Samantha J. Horseman, DBL, MBA, CCP(erg), CWP, received the 2017 Award for Innovation in Occupational Safety Management during Safety 2017 in Denver, CO. Sponsored by ASSE and Cintas, the award recognizes ASSE members and nonmembers who bring creativity to managing workplace safety.

Horseman is the team leader for human energy management at Saudi Aramco in Dhahran, Saudi Arabia. Her winning innovation is a driver safety management system called Intellisense, which incorporates a dynamic mix of sound science and proven engineering principles to reduce traffic incidents. The system alerts a driver in real-time about high-risk behaviors and biometric levels so that adaptive learning occurs. In a study of high-risk drivers, Intellisense improved driving performance by 85%.

In Episode 3 of Safety 2017 TV, Horseman describes her innovation, which ASSE President Tom Cecich, CSP, CIH, calls a game-changer in enhancing driver safety. “It’s inspiring how occupational safety and health professionals like Samantha are constantly developing ideas that target workplace hazards,” Cecich says. “These talented innovators take the time to recognize creative solutions, and that is essential to improving worker safety and health while positively influencing organizational performance.” Horseman received a plaque and $3,000 for her achievement. She generously donated the cash award to the ASSE Foundation.

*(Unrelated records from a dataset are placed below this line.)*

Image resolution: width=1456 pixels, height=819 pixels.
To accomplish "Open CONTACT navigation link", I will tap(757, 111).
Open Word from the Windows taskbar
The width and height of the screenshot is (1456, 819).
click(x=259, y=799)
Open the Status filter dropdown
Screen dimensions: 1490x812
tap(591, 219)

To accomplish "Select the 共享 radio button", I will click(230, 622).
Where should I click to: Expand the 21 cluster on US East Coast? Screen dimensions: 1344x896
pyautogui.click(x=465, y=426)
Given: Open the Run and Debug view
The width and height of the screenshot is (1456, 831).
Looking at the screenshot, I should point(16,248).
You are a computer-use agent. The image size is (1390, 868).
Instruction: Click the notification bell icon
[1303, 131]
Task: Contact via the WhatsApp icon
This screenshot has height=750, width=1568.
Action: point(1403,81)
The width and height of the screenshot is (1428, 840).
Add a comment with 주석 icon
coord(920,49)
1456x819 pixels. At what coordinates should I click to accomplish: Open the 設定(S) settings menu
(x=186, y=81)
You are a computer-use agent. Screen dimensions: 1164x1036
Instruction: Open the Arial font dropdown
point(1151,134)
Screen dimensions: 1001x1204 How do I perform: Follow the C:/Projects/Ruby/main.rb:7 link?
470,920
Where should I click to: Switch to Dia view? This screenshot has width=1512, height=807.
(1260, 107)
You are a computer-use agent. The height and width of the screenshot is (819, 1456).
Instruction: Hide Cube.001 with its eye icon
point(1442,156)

In addition, four individuals received Honorable Mention Awards and $500:

  • Patricia M. Allen, STS: Her mobile slip simulator teaches people how to navigate slippery surfaces. The innovation is a first-of-its-kind mobile learning laboratory equipped with a slippery walkway, unique shoe covers, trolley system, large mirror and flat-screen monitor for instant feedback to trainees. The portable unit exposes workers to slip-and-fall prevention techniques in a cost-effective manner. Allen is s director of ESHQA & CA at Savannah River Remediation in North Augusta, SC. She is a member of ASSE’s Augusta Chapter.
  • David Catallo, CRSP, and Matthew Clarke, CRSP: Their peer-to-peer participatory ergonomics program empowers production associates to ignite change and reduce workplace risk. They achieved a 36% reduction in musculoskeletal disorders through training, coaching and ongoing mentorship. Catallo is s the plant safety leader at Honda of Canada Manufacturing in Barrie, Ontario; Clarke is the plant safety coordinator at the same facility.
  • Joshua Hancey, M.B.A.: His module lift pulls solar modules up a ladder to workers on the roof. It prevents employees from manually lifting 45-lb modules up a ladder, which allows the ladder to remain in its normal position, saving time and money. The device’s self-locking brake prevents modules from crashing down if a worker releases the rope. Yancey is director of safety and risk management at Vivint Solar in Lehi, UT.
  • Corene Jackson: Loading blocks of dry ice into shipping containers presents many safety, productivity and ergonomic challenges. Jackson’s Dry Ice Block Loading Project combats these challenges using a combination of off-the-shelf components and custom-designed apparatuses. By shifting the physical burden from the operator to the equipment, it eliminates hazards as well as contusion and laceration risks. Jackson is regional director of operations at Airgas Dry Ice and Air Liquide Co. in Henrico, VA.